Forgotten Wrecks: Brig ‘Merchant’ (1819)

Today we start a new series of posts that resurrect the stories of obscure shipwrecks. Most of them will concern coastal shipwrecks along the American coast, but we’ll range as far as the archives let us — from Australia and New Zealand to South Africa and beyond. On to the first post:

The following article, picked at random, appeared on the first page of the March 30, 1819 edition of Hartford, Connecticut’s The Times. It was originally published in New York City’s Merchant Advertiser. It offers a fascinating snapshot of early Republic shipwrecks and salvage.

Shipwreck.–The brig Merchant, capt. Newhall, of Wethersfield belonging to Justus Riley, in 28 days from Havana, for this port, laden with molasses, honey and coffee, to G. Buck, and others, was driven ashore on Saturday night last, about half past 12 o’clock, durin g the sever snow storm, at South Hemsted, Long Island, 30 miles east of Sandy Hook, and about half a mile from where the ship Samuel was wrecked. Capt. N. arrived in town last evening for men to assist in landing the cargo, which it is expected will be saved and the vessel likewise, as she had not bilged.

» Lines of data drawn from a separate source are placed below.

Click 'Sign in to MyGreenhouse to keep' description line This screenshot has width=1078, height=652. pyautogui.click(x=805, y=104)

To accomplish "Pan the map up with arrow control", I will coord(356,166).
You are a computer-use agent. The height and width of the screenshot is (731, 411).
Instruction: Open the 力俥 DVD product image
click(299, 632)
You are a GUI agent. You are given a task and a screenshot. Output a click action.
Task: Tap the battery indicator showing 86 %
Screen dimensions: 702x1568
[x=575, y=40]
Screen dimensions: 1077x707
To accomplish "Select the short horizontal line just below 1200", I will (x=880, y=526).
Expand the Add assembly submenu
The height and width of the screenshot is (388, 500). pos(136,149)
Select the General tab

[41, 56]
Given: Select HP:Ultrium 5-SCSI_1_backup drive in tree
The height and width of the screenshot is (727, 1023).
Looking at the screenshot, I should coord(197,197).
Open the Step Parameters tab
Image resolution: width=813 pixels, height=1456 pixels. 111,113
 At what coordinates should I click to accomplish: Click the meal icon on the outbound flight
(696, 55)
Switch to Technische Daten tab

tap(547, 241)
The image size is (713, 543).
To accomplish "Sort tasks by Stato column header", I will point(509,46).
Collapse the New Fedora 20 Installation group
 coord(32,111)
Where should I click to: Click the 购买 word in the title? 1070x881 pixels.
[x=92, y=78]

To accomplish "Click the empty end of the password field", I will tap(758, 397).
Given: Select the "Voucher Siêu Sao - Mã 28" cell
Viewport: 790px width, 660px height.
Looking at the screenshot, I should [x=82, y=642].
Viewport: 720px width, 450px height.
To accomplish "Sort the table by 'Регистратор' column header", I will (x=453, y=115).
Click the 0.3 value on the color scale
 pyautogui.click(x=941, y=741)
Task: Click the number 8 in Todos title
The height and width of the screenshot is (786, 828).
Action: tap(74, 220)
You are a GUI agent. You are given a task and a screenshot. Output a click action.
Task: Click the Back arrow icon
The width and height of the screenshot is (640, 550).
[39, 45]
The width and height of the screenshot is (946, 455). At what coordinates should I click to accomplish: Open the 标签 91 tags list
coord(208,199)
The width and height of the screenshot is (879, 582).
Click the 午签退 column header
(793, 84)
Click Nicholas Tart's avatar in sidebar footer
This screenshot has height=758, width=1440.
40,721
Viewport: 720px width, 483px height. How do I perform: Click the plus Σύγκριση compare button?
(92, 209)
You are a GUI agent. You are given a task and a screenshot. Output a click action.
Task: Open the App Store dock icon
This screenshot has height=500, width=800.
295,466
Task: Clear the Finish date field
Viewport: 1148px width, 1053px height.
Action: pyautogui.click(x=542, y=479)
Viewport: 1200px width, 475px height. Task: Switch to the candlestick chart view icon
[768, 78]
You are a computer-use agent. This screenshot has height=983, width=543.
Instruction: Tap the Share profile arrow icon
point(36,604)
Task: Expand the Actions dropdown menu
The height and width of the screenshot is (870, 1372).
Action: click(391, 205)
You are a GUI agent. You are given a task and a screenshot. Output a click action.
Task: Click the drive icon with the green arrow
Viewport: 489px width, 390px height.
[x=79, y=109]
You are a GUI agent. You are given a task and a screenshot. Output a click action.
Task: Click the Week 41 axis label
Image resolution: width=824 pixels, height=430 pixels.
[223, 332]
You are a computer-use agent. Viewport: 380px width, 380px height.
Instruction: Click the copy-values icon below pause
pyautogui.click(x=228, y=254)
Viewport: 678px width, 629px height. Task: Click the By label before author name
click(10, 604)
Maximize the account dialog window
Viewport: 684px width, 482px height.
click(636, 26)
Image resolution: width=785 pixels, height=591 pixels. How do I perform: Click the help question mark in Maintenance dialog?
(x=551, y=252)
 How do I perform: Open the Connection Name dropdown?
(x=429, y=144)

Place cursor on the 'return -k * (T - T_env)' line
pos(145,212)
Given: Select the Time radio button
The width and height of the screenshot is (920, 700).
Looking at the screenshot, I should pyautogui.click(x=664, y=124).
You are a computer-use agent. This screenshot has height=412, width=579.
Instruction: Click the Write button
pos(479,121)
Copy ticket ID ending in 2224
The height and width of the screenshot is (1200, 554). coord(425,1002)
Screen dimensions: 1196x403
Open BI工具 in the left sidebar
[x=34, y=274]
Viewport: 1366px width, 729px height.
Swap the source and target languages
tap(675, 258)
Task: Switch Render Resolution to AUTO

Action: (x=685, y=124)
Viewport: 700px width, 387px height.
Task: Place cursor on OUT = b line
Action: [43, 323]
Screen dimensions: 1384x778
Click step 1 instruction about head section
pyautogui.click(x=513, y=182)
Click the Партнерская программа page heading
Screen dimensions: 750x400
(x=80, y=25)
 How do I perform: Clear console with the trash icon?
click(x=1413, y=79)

On Wednesday, Capt. N. fell in with the sloop Favourite, Somers, of and from Egg Harbour, laden with lumber, for New-York, having sprung a leak, sails torn, sprung her mast, and otherwise damaged. Took off the captain and crew, who previously stripped her, and set fire her on fire—Mer. Adv.



Filed under Dissertation Digest, Notes from the Field, Shipwreck culture

4 responses to “Forgotten Wrecks: Brig ‘Merchant’ (1819)

  1. Looking forward to more ‘obscure wrecks’. Thanks!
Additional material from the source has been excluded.